A decisão da Infraestruturas de Portugal resulta de fatores relacionados com a segurança ferroviária e com o enquadramento legal aplicável às passagens de nível sem guarda.
O artigo 2.º, n.º 1, alínea a), do Decreto-Lei n.º 569/99, de 23 de dezembro, determina a supressão de passagens de nível que tenham registado dois ou mais acidentes nos últimos seis meses.
Ainda assim, a Câmara Municipal de Espinho, logo que tomou conhecimento da intenção da Infraestruturas de Portugal (IP), desenvolveu diligências no sentido de reverter essa decisão, defendendo soluções alternativas que permitissem manter a passagem em funcionamento.
Contudo, a IP fundamentou sempre a sua posição no cumprimento da referida disposição legal e nos critérios de segurança ferroviária aplicáveis.
Nos termos do enquadramento legal em vigor, e ao abrigo do n.º 1 do artigo 2.º e do n.º 2 do artigo 4.º do Decreto-Lei n.º 569/99, de 23 de dezembro, a IP encontra-se dispensada da realização de audiência prévia ao Município, tendo comunicado à Câmara Municipal de Espinho a decisão de avançar com a supressão da passagem de nível.
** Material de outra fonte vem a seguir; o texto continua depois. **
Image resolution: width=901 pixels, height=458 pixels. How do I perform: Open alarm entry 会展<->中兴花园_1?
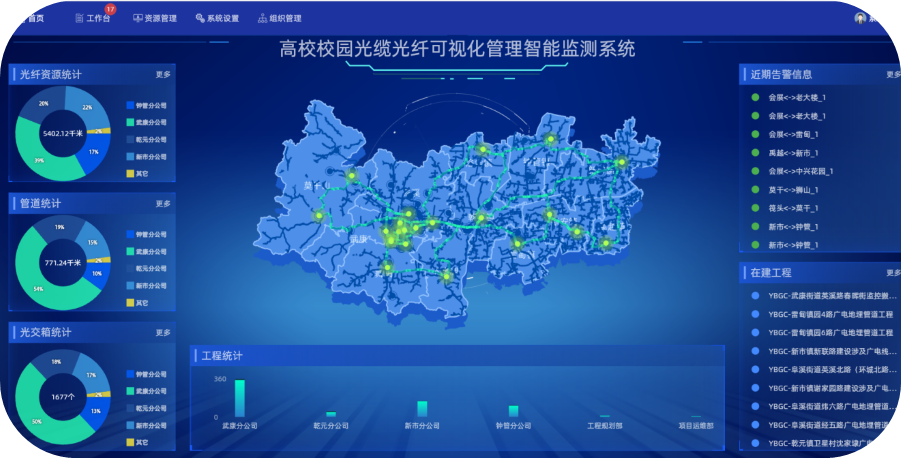[801, 171]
Ao longo deste processo, o Município de Espinho desenvolveu diligências junto da Infraestruturas de Portugal no sentido de encontrar soluções alternativas que permitissem manter a passagem aberta à circulação automóvel, defendendo uma intervenção assente no reforço das condições de segurança, nomeadamente através da instalação de sinalização adequada e da automatização da passagem de nível.
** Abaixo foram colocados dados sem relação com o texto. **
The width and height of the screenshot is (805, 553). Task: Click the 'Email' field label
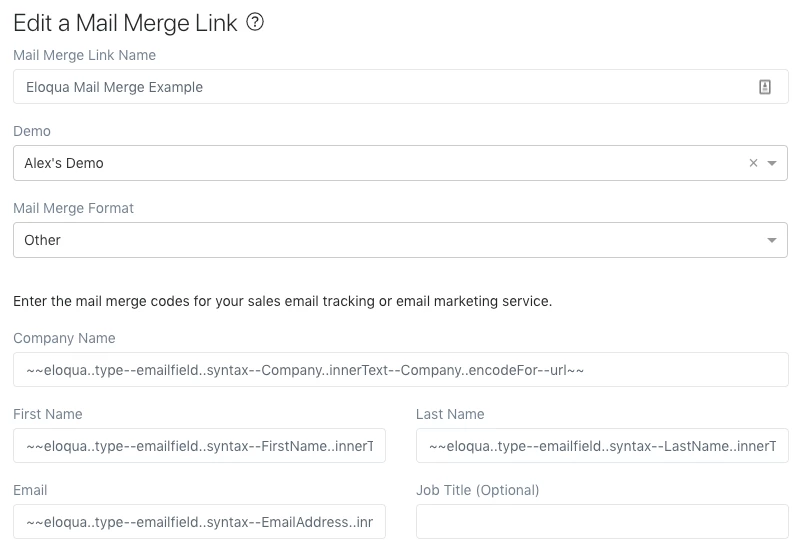tap(30, 490)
A Câmara Municipal manifestou igualmente disponibilidade para colaborar na concretização dessas soluções, entendendo que deveria ter sido considerada uma intervenção de modernização e reforço da segurança, em vez do encerramento da travessia rodoviária.
A IP manteve a decisão fundamentada no cumprimento das normas legais e dos critérios de segurança ferroviária em vigor.
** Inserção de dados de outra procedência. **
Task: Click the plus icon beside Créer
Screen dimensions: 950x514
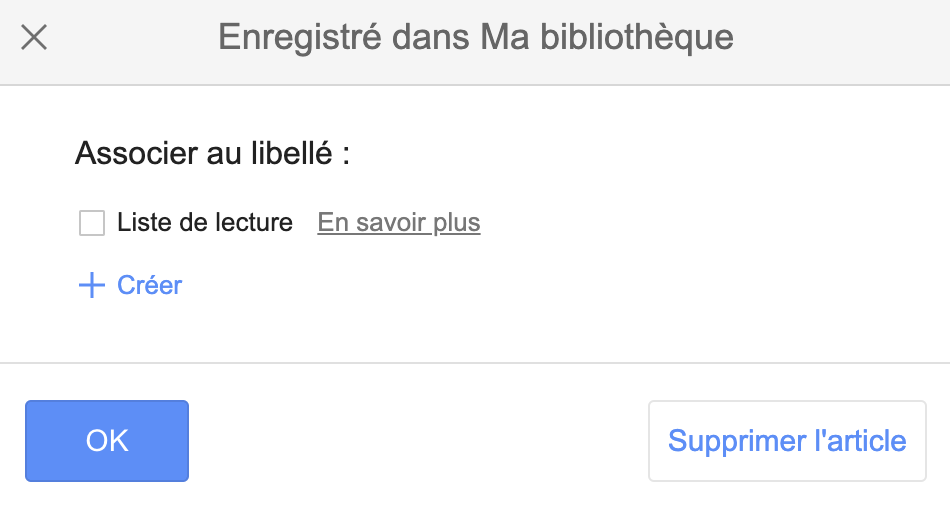Action: coord(92,286)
O Presidente da Câmara Municipal de Espinho, Jorge Ratola, afirma que "o Município compreende a necessidade de garantir a segurança ferroviária, mas lamenta uma decisão que poderá criar constrangimentos à população e condicionar a circulação local.
O Município defendeu, desde o primeiro momento, uma solução que permitisse conciliar segurança e mobilidade”.
A autarquia garante que continuará a acompanhar este processo e a procurar, em articulação com as entidades competentes, soluções que possam minimizar os impactos desta decisão para os moradores e utilizadores daquela zona da freguesia de Silvalde.